Her words and expressions are that of a child who has been caught by their parents, yet lie to avoid punishment. Nora is quick to lie about eating some macaroons to her husband, "You know I wouldn't do anything to displease you" Nora says (Ibsen 1082). Later on in a conversation with Dr. Rank, Nora pulls out the macaroons to which Dr. Rank says, "I thought they were banned around here" (Ibsen 1093). Without hesitation Nora says, "Yes, but these were some Kristine gave me" knowing good and well that Mrs. Linde had not (Ibsen 1093). Nora is so comfortable lying that she makes these remarks with Mrs. Linde sitting right in front of her. Nora's husband is a man of morality therefore he believes in doing the right thing and using logic when it comes to making decisions. Earlier in the play Torvald scolds Nora for spending so much money. Nora's responds by saying, "We can always borrow" as if there would be no financial bind (Ibsen 1080). As the story goes along we find that Nora has indeed borrowed alot of money without thinking of the consequences.

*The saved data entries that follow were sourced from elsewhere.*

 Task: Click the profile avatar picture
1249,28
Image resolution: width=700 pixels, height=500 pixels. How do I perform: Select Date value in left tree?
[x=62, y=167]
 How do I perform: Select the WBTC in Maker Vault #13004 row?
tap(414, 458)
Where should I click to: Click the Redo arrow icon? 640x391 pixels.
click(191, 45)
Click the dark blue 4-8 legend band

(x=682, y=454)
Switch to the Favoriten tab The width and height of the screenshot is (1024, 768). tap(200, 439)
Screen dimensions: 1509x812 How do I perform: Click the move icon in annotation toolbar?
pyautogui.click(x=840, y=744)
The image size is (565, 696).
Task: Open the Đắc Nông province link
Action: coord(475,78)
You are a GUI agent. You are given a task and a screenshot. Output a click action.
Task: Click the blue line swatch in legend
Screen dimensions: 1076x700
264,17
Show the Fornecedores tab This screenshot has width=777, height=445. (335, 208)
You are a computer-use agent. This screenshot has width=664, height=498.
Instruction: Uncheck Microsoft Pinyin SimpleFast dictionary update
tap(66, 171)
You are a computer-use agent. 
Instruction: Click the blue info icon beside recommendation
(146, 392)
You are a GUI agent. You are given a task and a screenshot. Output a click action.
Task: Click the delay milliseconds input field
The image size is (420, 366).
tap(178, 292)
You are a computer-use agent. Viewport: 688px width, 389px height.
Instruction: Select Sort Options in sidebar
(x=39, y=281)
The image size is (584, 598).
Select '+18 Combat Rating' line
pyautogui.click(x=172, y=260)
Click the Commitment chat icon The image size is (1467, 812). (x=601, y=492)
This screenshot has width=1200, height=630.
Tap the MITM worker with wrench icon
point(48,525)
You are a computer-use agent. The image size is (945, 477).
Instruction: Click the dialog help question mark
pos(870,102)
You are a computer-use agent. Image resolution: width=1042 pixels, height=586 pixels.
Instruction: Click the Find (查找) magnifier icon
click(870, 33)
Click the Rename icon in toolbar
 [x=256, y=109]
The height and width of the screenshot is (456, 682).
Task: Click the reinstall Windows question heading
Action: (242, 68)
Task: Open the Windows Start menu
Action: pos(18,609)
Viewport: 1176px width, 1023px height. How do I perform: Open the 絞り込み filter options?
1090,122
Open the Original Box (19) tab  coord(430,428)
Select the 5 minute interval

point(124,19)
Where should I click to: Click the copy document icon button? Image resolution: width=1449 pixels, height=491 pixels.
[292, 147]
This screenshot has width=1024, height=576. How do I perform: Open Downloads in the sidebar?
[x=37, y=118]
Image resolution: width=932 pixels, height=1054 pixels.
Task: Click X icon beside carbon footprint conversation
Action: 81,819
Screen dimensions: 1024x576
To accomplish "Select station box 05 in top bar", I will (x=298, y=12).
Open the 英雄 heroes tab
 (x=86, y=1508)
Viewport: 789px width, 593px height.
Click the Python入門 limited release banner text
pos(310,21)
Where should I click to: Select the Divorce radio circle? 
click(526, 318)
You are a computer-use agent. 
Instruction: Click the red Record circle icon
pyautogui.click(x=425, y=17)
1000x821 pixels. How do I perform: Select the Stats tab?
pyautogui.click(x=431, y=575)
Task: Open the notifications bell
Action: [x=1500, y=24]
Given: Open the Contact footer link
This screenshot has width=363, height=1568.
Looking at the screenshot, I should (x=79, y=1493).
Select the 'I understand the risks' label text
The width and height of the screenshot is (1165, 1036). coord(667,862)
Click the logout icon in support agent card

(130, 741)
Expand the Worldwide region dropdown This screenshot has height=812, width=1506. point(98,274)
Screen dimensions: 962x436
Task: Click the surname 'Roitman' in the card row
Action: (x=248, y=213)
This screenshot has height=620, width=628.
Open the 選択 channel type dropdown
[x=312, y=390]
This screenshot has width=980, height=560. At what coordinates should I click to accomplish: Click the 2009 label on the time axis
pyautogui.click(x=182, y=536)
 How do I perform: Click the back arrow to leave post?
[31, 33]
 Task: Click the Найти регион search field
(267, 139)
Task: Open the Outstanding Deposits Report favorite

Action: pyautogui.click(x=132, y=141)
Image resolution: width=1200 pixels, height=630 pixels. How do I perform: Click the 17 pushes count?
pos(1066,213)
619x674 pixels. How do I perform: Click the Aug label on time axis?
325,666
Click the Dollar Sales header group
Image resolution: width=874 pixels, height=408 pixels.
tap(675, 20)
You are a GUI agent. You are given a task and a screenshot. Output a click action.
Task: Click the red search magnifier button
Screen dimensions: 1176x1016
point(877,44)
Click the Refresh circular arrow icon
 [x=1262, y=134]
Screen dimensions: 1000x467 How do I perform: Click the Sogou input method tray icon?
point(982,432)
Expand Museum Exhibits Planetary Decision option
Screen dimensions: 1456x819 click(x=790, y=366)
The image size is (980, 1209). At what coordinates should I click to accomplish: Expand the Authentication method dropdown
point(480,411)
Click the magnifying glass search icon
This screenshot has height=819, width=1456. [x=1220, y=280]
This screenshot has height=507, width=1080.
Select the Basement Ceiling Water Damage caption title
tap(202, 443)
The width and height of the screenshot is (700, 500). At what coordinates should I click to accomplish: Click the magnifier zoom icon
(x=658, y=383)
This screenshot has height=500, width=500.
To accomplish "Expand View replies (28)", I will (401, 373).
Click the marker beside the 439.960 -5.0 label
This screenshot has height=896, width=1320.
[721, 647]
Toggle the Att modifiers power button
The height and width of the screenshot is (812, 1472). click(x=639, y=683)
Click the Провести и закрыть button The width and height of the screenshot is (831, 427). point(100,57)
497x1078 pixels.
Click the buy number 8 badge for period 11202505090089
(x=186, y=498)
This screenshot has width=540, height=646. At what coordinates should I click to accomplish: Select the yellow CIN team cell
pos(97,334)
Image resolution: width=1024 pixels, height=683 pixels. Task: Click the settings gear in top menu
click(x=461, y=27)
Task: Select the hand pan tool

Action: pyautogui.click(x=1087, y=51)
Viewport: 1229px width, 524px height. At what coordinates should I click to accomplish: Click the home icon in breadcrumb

Ibsen shows Nora's actions and words are that of a child, however it's her interactions with the other characters that proves just how childish she is. It seems Nora thinks that she is above others because of what she has. In her conversations with Mrs. Linde, Nora seems to be sure of herself when Mrs. Linde questions her about where she got the money for the trip from. "I could have gotten it some other way" Nora says, "An admirer may have given it to me. When you're as tolerably good looking as I am" (Ibsen 1089). Nora tries to justify everything that she does with an invalid excuse. In her conversations with Krogstad, Nora admits to signing her fathers name to the loan without considering the implications of the deal. Krogstad confronts Nora about this to which she says, "That trip was to save my husband's life. I couldn't give it up" (Ibsen 1099). Again Nora tries to justify her reasoning for having to borrow the money for the trip. When Torvald learns of the loan that Nora took to pay for their vacation trip he becomes enraged over this issue saying, "You have ruined all my happiness. My whole future-that’s what you have destroyed" (Ibsen 1133). During the whole play he emphasizes the importance of not being in debt to Nora. Torvald talks to Nora as a father does to his daughter. Nora was able to make an easy transition from being a spoiled daughter under the care of her father to being a spoiled wife. Therefore she never quite understood that there is a risk involved when you make major decisions.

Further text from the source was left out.